Task directions
From the entries below, output the line with "The width and height of the screenshot is (1903, 1333)." and each following line up to and including the line with "Given: Open the 許可を追加 dropdown", exactly as written.

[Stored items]
▶

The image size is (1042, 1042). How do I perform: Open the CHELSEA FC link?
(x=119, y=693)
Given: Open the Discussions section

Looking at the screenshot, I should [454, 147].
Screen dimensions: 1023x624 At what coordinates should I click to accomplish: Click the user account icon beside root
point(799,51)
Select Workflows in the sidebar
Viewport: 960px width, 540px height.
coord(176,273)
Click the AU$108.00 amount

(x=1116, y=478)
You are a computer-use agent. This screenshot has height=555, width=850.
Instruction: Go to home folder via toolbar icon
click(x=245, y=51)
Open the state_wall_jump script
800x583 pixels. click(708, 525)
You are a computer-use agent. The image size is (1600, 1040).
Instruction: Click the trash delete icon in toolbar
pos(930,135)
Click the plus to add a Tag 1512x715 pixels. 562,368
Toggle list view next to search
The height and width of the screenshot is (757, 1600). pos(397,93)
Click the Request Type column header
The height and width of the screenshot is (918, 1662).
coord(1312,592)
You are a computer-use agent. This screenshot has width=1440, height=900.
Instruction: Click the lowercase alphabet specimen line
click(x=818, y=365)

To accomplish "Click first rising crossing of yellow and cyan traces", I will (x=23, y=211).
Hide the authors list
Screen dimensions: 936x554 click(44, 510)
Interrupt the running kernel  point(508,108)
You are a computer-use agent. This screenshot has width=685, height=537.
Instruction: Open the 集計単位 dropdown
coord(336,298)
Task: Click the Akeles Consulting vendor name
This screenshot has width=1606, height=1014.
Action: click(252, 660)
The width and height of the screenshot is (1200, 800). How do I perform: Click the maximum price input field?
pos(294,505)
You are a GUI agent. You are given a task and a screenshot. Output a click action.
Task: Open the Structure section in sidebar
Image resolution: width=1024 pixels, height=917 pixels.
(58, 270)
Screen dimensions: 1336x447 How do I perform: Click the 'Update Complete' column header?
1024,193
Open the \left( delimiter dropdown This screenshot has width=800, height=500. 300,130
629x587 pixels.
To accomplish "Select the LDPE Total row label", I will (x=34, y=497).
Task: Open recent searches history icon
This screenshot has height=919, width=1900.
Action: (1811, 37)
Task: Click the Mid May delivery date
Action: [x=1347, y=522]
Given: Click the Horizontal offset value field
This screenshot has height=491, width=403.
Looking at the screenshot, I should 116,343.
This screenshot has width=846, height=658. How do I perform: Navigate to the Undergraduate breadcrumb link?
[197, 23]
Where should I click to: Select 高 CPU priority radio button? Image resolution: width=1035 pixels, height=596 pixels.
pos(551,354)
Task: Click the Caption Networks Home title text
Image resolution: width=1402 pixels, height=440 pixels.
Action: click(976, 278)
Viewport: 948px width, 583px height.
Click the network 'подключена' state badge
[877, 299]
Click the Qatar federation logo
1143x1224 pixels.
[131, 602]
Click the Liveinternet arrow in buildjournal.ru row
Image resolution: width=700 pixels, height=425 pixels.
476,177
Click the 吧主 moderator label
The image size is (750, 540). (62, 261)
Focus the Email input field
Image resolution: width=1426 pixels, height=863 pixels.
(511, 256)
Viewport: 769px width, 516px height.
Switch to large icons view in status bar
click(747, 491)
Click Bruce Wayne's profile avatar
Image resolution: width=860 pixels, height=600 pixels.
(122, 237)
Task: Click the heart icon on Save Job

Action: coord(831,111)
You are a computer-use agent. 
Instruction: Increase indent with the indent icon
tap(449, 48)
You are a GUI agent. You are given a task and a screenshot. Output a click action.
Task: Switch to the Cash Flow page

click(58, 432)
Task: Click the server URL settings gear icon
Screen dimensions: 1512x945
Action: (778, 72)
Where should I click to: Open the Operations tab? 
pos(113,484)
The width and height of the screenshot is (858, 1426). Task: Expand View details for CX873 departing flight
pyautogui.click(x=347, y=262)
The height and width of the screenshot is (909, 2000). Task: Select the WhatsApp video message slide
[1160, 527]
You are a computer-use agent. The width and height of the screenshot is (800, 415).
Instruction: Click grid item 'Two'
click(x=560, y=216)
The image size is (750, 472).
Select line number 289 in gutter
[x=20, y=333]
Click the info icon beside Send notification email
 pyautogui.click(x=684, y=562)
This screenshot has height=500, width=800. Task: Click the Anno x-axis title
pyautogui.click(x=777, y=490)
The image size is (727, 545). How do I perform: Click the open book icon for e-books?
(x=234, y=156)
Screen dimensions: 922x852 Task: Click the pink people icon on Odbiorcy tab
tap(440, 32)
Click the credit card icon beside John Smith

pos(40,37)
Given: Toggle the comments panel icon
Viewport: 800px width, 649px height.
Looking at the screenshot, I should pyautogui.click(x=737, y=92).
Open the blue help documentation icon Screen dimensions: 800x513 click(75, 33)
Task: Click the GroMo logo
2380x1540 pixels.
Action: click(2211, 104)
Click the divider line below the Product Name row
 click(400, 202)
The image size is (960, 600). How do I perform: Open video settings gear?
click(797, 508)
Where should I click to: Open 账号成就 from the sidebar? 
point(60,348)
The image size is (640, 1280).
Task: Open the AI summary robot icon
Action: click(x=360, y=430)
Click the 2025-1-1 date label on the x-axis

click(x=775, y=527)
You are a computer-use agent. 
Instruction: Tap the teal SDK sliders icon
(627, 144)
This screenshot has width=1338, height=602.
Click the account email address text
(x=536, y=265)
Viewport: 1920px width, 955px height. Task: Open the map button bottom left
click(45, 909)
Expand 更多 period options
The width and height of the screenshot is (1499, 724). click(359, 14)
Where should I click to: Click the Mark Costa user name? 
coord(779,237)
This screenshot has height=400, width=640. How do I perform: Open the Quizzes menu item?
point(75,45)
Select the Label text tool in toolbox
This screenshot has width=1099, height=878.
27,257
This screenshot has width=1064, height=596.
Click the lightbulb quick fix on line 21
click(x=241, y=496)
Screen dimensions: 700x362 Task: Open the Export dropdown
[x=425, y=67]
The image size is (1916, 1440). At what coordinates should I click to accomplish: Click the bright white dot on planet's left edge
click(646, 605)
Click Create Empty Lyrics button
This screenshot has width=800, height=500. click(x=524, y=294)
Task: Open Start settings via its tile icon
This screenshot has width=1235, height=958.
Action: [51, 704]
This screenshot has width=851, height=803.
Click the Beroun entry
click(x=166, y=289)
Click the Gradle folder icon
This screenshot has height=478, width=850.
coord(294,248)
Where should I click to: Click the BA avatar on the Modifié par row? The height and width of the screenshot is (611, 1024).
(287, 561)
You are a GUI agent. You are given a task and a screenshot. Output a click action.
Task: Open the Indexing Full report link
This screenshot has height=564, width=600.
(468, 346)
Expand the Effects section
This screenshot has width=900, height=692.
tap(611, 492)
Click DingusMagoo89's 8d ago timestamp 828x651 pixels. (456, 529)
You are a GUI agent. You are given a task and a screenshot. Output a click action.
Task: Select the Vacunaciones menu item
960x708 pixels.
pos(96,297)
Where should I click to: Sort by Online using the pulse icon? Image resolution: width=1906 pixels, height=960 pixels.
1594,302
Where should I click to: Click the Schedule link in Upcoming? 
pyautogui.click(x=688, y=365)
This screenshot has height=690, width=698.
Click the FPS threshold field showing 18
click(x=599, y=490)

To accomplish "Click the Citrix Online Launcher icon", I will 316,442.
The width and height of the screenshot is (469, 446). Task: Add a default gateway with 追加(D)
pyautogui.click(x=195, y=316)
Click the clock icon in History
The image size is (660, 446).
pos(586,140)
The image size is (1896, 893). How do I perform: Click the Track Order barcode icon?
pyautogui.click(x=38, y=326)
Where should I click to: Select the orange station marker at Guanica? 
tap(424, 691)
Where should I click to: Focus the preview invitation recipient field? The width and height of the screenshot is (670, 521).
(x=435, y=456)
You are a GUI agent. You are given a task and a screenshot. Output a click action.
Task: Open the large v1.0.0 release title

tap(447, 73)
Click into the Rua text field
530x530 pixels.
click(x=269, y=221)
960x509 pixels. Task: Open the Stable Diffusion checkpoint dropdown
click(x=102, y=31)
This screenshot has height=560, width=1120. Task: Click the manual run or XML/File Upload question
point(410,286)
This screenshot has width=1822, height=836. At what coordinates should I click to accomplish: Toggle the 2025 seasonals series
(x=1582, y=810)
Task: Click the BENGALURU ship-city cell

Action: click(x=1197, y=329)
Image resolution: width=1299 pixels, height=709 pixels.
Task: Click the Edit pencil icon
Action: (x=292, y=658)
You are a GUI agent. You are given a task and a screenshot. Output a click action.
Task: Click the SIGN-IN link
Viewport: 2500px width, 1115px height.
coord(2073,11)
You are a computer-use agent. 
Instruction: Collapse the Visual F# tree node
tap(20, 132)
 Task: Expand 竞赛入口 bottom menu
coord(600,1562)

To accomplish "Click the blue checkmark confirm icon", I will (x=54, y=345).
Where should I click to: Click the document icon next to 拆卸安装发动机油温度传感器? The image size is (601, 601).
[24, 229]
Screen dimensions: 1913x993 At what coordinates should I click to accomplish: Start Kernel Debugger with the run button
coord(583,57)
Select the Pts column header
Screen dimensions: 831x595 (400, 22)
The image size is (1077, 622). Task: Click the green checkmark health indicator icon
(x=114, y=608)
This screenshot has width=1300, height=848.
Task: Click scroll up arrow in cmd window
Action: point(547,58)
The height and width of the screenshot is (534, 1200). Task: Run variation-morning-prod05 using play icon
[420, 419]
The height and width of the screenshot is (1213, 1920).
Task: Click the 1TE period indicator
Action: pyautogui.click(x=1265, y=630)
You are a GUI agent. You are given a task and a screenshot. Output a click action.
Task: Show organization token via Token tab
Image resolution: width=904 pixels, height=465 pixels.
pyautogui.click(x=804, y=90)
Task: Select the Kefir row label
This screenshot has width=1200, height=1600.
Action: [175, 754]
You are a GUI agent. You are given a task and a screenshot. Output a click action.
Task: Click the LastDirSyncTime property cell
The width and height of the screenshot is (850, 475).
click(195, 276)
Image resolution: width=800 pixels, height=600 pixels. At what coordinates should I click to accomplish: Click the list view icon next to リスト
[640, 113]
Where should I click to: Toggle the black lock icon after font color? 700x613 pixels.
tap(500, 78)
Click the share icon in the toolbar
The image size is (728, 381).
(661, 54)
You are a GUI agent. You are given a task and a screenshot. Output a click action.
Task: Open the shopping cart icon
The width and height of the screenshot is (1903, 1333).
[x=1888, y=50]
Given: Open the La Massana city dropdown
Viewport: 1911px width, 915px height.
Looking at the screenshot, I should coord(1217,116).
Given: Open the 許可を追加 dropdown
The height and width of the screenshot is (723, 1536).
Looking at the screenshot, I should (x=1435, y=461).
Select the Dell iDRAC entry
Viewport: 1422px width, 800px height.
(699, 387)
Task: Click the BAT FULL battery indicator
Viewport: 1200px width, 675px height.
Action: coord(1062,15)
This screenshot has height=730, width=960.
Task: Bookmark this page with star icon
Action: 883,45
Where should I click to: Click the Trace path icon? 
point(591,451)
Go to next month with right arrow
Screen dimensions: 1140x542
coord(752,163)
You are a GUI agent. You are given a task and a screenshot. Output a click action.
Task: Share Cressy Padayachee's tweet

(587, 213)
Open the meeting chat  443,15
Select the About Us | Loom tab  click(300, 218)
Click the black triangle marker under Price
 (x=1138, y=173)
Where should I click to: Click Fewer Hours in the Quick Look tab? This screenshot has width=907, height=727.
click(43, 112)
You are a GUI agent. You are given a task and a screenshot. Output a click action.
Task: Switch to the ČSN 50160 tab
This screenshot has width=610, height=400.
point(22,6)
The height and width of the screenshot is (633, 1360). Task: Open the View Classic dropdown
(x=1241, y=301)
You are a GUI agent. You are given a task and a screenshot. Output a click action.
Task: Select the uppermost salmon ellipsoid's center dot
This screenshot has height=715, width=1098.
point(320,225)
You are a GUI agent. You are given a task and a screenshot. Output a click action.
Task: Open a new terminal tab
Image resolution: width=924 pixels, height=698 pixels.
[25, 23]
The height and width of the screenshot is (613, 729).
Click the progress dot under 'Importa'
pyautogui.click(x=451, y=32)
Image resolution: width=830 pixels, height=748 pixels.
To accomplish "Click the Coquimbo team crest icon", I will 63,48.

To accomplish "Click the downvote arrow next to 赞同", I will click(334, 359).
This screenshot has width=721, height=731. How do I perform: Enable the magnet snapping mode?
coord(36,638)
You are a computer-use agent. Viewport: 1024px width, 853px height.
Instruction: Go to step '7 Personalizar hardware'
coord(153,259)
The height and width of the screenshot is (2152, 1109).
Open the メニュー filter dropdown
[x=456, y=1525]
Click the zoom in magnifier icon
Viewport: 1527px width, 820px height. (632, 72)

◀

Answer for the task
The width and height of the screenshot is (1903, 1333).
[x=1888, y=50]
Given: Open the La Massana city dropdown
Viewport: 1911px width, 915px height.
Looking at the screenshot, I should coord(1217,116).
Given: Open the 許可を追加 dropdown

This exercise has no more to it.